Friday, 07 April 2017, South Africans regardless of race, age and religious background, were united across the country marching and singing with one voice calling on President Jacob Zuma step down. It was a show of unity in the midst of diversity.
These has been brought to the fore by the events of the last two weeks , Precipitated by President Jacob Zuma’s recent Cabinet reshuffle, that have brought matters to a head in our country.
Two ratings agencies have downgraded South Africa to "junk status" – which is likely to lead to more indebtedness and a rising cost of living for citizens. Divisions within the ruling party’s top six came sharply into focus as contending voices began calling the President to account, while others defended him. Unfortunately, these cracks were superficially plastered over in an attempt to project a united front.
The ANC’s alliance partners, Cosatu and the SACP, demanded that President Zuma should resign. The labour federation stated: “Cosatu no longer believes that the president is the right person to lead the country and the movement … the time has arrived for him to step down.
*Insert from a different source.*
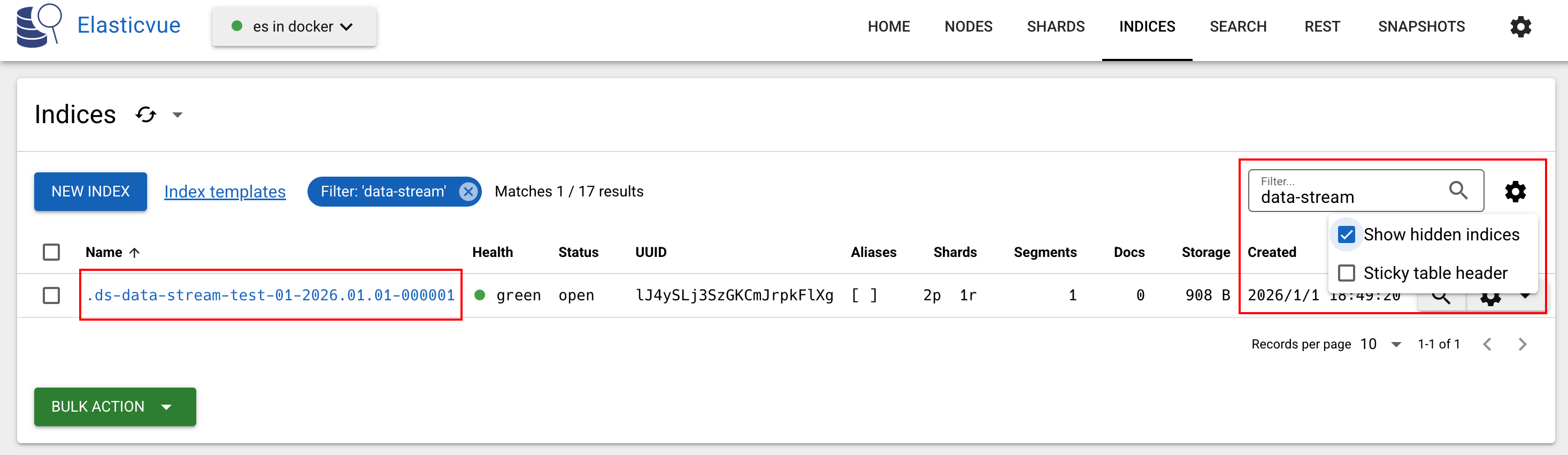This screenshot has width=1568, height=455.
Task: Click the Elasticvue database logo icon
Action: (39, 26)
Cosatu no longer believes in his leadership abilities.”
The SACP was equally scathing, stating: “We have reached a decisive moment in which, in the considered view of the SACP leadership, Zuma must now resign.”
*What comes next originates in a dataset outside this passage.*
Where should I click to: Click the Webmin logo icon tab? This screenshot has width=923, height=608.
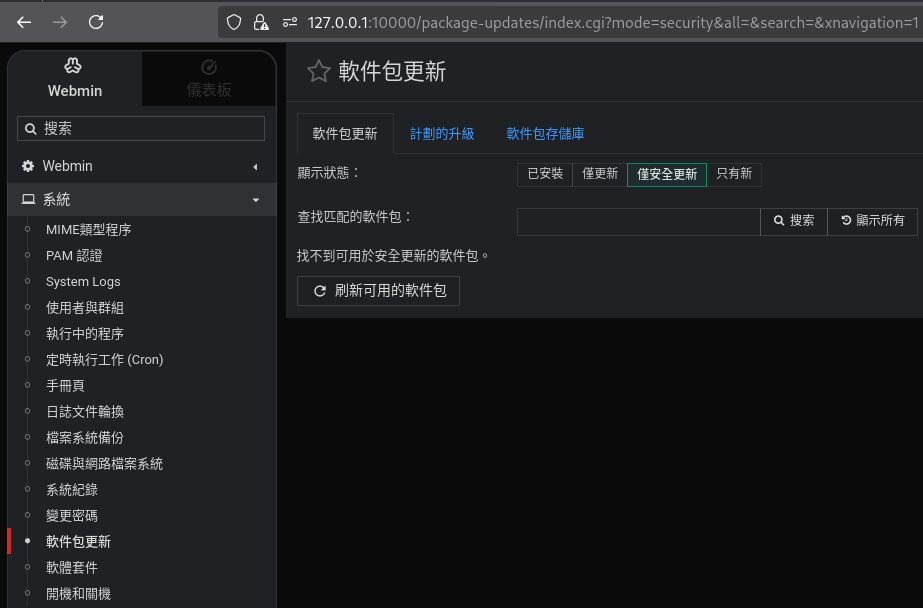(74, 78)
I was one of the religious leaders who was prepared to give President Zuma a chance at the beginning of his presidential tenure. Indeed, I had reached out to him in the run-up to the 2009 national elections. I have had private audience with the President on several occasions, giving him the benefit of the doubt at first. However, like Cosatu and the SACP, one is disappointed at how he has led the country, particularly how his latest actions have plunged South Africa into a crisis. Regrettably, and with a heavy heart, I must now echo what Cosatu has said: I no longer believe in his leadership abilities.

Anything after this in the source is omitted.